◆ **Work to do**
Copy every line of the rows below word for word, leaving out the pictures.

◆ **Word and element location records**
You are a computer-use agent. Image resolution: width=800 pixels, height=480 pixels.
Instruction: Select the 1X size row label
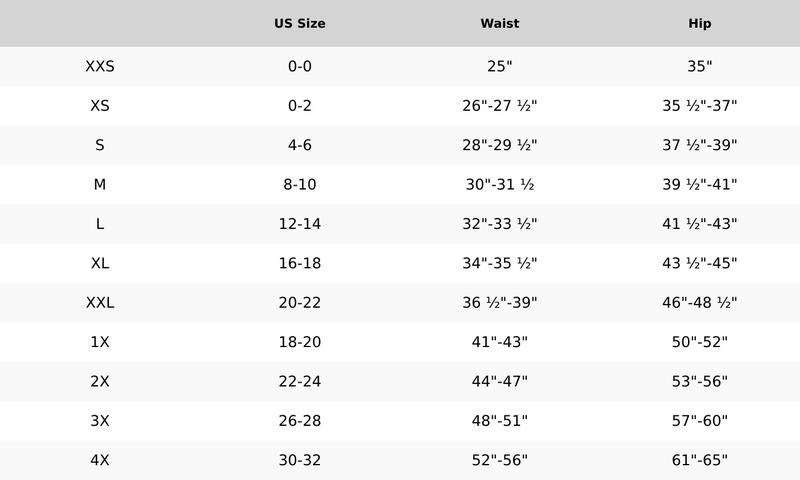point(100,342)
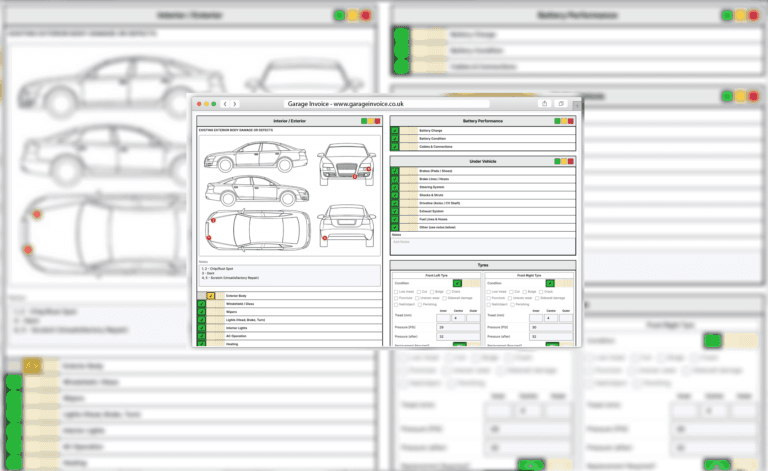Tick Puncture checkbox for Front Left Tyre
Image resolution: width=768 pixels, height=471 pixels.
(395, 298)
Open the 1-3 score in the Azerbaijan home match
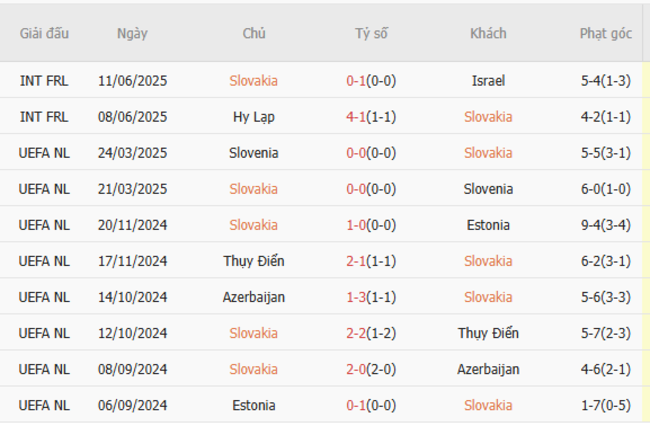Screen dimensions: 650x426 pos(355,297)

◆ **Exercise solution**
You are a computer-use agent. Image resolution: width=800 pixels, height=480 pixels.
Instruction: Select the 1X size row label
point(100,342)
Tick Puncture checkbox for Front Left Tyre
Image resolution: width=768 pixels, height=471 pixels.
(395, 298)
Open the 1-3 score in the Azerbaijan home match
Screen dimensions: 650x426 pos(355,297)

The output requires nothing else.